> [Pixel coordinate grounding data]
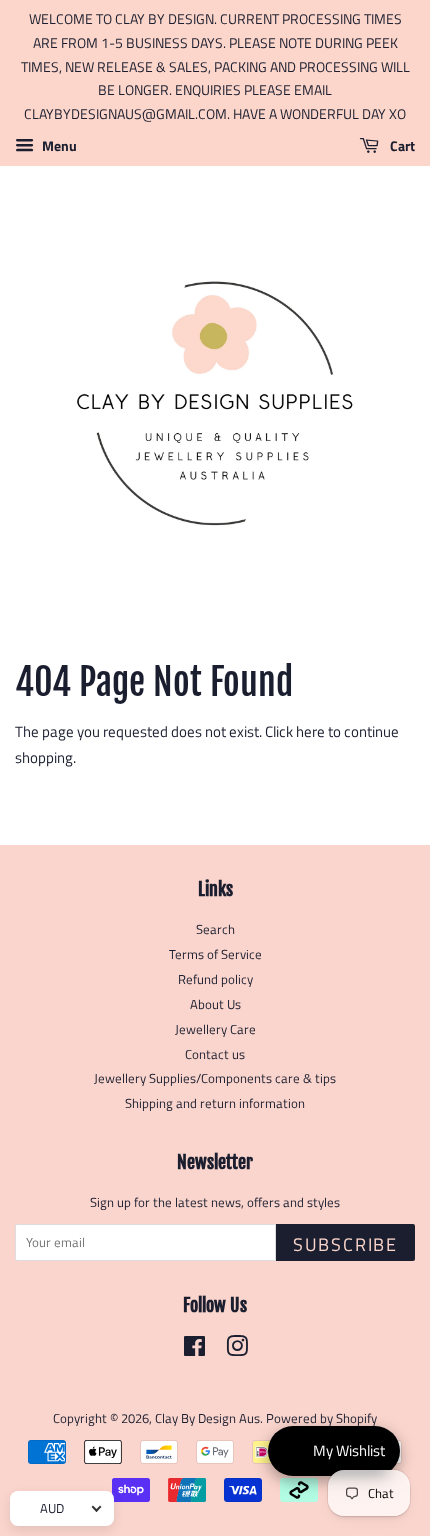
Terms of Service (215, 954)
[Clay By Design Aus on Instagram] (237, 1350)
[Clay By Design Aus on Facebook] (194, 1350)
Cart (401, 145)
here (310, 731)
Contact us (215, 1054)
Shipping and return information (215, 1103)
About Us (215, 1004)
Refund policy (215, 979)
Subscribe (345, 1244)
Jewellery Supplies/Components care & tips (215, 1078)
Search (215, 929)
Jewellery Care (215, 1029)
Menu (58, 145)
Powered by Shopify (321, 1418)
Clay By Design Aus (207, 1418)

> [Task description]
A reply should hold exactly the lines from the one containing "Search (215, 929)" through the end of the data above, nothing more.

> [Output of the task]
Search (215, 929)
Jewellery Care (215, 1029)
Menu (58, 145)
Powered by Shopify (321, 1418)
Clay By Design Aus (207, 1418)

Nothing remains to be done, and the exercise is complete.